• _TASK TO COMPLETE_
Copy verbatim the block of lines in the entries below whose first line contains "Select the Inspektion legend entry" and whose last line contains "Task: Start a New chat from sidebar label". Leave out all other lines.

** Opening RECORD EXCERPTS block **

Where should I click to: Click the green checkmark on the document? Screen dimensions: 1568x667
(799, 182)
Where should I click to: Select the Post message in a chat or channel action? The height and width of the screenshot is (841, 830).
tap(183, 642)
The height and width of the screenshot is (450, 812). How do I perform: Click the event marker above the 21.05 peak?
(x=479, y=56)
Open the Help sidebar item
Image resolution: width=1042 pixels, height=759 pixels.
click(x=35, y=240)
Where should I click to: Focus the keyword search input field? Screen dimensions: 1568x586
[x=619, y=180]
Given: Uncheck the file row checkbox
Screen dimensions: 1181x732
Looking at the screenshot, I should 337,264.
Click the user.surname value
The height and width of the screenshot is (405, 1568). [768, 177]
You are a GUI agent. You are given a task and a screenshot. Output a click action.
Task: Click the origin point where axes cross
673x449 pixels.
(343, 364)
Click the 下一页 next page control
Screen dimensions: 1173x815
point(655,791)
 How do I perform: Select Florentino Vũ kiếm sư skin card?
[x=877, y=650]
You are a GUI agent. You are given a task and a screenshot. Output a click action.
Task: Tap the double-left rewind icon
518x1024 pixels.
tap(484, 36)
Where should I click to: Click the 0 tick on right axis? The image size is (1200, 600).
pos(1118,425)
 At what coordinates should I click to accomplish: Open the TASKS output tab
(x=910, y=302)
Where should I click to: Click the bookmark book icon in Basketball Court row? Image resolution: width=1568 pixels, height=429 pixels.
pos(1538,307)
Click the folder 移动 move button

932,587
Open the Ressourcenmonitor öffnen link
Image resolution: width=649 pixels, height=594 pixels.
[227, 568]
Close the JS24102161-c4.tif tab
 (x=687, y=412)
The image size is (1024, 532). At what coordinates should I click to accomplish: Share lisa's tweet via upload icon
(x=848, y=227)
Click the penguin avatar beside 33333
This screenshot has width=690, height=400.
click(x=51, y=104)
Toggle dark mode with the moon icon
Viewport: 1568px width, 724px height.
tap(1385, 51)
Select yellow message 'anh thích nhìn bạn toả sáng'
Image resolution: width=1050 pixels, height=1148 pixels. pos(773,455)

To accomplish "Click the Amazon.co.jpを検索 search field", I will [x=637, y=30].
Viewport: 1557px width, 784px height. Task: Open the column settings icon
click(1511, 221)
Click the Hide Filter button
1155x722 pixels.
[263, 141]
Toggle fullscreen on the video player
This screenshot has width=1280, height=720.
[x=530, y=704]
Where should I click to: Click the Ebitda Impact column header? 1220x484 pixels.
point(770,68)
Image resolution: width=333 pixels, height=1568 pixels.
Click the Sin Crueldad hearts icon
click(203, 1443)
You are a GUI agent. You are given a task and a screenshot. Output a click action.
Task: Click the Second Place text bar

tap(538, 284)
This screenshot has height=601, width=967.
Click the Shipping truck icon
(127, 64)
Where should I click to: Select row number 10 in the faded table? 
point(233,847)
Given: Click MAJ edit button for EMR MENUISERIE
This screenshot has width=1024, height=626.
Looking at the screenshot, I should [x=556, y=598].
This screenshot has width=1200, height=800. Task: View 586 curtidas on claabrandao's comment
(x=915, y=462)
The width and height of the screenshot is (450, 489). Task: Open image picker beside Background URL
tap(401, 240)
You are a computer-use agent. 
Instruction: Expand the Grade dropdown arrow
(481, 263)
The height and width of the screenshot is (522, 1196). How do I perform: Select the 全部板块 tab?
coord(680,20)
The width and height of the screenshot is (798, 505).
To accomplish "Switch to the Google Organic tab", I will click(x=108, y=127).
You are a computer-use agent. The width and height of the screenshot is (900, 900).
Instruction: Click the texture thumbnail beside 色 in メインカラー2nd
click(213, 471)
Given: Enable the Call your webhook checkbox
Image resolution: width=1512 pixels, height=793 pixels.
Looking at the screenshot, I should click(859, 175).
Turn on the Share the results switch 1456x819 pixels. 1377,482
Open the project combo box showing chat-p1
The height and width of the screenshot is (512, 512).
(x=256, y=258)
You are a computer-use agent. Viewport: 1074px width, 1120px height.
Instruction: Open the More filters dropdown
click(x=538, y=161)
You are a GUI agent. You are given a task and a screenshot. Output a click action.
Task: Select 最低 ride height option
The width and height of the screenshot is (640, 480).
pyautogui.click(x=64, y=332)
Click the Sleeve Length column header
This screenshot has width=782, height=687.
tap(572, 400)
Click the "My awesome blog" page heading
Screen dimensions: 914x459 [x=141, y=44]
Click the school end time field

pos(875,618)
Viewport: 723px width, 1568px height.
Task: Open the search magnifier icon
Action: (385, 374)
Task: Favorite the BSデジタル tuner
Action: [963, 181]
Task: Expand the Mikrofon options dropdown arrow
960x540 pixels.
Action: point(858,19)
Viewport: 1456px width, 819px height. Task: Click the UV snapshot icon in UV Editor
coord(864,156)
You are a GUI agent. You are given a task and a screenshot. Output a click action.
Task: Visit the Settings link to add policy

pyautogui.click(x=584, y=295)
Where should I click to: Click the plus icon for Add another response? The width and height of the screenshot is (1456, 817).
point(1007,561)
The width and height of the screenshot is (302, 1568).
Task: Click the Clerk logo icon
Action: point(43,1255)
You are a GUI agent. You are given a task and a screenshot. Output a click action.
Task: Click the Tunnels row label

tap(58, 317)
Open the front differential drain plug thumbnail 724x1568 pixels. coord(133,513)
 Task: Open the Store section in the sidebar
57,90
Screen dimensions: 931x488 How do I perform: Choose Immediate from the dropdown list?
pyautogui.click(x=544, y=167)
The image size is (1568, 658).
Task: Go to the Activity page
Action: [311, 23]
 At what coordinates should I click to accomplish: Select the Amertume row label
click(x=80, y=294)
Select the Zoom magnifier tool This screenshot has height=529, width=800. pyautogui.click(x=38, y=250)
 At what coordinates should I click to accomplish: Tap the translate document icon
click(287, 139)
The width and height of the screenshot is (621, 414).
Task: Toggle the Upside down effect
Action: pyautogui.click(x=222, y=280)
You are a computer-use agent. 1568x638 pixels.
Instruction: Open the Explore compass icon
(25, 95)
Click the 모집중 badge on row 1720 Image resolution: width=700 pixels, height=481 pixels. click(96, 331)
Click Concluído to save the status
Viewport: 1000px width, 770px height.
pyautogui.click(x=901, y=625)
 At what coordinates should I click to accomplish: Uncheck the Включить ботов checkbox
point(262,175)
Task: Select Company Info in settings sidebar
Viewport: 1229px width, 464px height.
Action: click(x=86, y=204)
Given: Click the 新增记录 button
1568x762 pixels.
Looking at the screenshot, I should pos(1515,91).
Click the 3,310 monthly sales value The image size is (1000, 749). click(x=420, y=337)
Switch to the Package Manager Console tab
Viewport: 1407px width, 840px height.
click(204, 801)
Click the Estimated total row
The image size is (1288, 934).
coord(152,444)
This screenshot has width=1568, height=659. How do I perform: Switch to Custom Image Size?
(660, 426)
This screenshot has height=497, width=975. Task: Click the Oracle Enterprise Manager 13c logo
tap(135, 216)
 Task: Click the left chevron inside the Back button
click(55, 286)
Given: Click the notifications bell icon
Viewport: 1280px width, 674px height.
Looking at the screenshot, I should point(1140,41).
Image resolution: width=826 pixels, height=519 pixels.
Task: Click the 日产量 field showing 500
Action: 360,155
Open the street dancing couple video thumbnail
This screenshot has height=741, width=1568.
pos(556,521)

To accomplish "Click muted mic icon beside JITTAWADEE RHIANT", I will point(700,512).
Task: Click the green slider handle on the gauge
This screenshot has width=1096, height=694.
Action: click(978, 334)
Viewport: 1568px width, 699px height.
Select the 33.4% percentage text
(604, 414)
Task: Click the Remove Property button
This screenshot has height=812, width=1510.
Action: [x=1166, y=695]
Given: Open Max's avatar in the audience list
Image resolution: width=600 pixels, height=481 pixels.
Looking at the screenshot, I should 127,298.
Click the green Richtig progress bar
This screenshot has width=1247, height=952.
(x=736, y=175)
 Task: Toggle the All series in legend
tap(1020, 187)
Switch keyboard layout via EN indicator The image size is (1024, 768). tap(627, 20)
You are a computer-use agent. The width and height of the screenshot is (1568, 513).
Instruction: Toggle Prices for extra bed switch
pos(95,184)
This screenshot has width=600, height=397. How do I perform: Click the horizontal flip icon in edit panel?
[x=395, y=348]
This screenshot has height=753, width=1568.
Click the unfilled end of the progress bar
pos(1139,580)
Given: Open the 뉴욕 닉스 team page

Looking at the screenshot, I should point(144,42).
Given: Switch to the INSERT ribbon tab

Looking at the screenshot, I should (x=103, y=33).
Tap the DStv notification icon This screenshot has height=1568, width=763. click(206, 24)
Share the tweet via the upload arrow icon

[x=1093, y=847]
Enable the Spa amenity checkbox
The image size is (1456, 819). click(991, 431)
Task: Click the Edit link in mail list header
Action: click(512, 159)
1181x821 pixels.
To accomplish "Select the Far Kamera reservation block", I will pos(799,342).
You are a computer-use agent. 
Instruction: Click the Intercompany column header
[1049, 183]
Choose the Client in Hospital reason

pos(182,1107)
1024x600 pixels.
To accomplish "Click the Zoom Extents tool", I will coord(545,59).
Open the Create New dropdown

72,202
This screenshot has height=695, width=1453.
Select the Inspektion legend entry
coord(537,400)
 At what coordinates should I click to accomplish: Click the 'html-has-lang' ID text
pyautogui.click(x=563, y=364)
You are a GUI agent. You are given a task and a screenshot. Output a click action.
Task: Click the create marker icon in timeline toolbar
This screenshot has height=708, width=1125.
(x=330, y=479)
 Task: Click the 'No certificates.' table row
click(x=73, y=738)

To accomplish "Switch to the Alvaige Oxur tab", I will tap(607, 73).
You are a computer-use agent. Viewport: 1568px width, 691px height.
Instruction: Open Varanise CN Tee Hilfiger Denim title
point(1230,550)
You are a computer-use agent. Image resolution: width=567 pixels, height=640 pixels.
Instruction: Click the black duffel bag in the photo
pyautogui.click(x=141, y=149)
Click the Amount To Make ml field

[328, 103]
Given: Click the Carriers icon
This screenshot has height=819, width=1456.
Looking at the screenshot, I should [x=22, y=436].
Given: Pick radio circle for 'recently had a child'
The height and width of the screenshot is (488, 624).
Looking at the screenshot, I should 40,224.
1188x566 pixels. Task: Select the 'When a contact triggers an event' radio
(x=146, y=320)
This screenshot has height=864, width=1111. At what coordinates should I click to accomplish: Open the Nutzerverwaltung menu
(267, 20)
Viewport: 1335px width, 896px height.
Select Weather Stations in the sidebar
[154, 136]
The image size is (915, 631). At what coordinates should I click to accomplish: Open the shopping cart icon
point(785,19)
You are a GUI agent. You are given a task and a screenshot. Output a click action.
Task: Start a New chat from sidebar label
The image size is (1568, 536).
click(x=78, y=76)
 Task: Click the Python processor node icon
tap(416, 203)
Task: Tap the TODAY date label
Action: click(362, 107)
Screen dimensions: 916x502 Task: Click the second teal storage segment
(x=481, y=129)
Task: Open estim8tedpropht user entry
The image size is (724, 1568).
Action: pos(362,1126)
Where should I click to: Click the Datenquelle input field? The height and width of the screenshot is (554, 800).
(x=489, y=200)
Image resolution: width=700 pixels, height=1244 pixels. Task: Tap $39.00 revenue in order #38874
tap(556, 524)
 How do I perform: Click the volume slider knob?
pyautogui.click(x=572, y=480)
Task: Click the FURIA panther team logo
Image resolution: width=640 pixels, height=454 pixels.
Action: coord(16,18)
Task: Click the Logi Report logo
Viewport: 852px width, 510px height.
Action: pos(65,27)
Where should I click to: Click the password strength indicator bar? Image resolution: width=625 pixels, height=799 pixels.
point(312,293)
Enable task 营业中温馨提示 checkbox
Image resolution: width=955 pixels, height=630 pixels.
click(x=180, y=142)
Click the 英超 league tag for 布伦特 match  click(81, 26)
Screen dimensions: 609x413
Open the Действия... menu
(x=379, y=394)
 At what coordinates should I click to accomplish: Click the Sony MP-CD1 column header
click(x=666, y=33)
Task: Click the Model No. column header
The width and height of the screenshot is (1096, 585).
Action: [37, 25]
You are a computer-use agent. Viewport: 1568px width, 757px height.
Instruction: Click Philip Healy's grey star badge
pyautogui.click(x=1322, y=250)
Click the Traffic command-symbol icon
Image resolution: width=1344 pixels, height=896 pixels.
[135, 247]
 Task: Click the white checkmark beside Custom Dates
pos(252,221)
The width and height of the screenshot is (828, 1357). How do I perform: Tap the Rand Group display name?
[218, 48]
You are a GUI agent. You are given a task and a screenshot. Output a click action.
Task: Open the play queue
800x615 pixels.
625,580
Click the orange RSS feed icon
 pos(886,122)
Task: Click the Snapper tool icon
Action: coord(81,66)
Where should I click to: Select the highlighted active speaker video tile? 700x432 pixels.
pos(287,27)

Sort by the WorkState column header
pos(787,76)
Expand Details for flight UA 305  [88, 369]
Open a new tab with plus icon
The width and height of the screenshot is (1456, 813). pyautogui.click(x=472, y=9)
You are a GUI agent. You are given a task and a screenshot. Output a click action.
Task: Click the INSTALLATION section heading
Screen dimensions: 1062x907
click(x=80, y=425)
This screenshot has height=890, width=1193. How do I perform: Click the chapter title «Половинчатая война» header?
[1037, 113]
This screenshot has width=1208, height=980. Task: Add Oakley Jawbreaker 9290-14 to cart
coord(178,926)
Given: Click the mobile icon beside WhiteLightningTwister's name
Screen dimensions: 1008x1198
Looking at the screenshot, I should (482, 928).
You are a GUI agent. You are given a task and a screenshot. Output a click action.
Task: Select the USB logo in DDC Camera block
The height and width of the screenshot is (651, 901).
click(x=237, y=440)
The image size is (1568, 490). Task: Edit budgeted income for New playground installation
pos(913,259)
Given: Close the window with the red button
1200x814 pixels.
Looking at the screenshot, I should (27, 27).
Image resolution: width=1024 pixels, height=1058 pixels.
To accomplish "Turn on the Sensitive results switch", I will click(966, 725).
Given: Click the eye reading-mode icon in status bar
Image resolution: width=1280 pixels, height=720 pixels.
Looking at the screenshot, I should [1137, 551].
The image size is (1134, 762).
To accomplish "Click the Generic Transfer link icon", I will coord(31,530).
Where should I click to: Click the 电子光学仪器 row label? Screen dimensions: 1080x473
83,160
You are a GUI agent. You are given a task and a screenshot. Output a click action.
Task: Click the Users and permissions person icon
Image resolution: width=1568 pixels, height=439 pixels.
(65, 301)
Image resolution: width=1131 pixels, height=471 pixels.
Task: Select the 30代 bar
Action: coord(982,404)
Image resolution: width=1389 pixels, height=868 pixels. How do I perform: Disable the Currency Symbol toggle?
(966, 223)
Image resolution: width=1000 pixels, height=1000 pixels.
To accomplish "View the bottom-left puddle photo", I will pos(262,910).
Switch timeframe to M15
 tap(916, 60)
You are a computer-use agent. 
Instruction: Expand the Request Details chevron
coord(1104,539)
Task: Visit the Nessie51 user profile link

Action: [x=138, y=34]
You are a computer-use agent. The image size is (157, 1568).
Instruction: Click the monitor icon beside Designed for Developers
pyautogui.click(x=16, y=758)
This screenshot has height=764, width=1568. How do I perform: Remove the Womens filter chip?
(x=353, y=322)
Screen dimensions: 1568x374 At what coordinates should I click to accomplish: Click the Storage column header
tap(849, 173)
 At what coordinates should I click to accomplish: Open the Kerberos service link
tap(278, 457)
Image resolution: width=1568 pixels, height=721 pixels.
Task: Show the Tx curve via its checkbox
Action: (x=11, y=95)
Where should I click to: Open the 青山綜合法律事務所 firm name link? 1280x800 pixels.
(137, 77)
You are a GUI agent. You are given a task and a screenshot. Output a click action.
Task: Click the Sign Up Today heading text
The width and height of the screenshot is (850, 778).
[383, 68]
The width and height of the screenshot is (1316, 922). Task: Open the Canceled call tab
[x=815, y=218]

** Closing RECORD EXCERPTS block **

• _RESULT_
Select the Inspektion legend entry
coord(537,400)
 At what coordinates should I click to accomplish: Click the 'html-has-lang' ID text
pyautogui.click(x=563, y=364)
You are a GUI agent. You are given a task and a screenshot. Output a click action.
Task: Click the create marker icon in timeline toolbar
This screenshot has height=708, width=1125.
(x=330, y=479)
 Task: Click the 'No certificates.' table row
click(x=73, y=738)

To accomplish "Switch to the Alvaige Oxur tab", I will tap(607, 73).
You are a computer-use agent. Viewport: 1568px width, 691px height.
Instruction: Open Varanise CN Tee Hilfiger Denim title
point(1230,550)
You are a computer-use agent. Image resolution: width=567 pixels, height=640 pixels.
Instruction: Click the black duffel bag in the photo
pyautogui.click(x=141, y=149)
Click the Amount To Make ml field

[328, 103]
Given: Click the Carriers icon
This screenshot has height=819, width=1456.
Looking at the screenshot, I should [x=22, y=436].
Given: Pick radio circle for 'recently had a child'
The height and width of the screenshot is (488, 624).
Looking at the screenshot, I should 40,224.
1188x566 pixels. Task: Select the 'When a contact triggers an event' radio
(x=146, y=320)
This screenshot has height=864, width=1111. At what coordinates should I click to accomplish: Open the Nutzerverwaltung menu
(267, 20)
Viewport: 1335px width, 896px height.
Select Weather Stations in the sidebar
[154, 136]
The image size is (915, 631). At what coordinates should I click to accomplish: Open the shopping cart icon
point(785,19)
You are a GUI agent. You are given a task and a screenshot. Output a click action.
Task: Start a New chat from sidebar label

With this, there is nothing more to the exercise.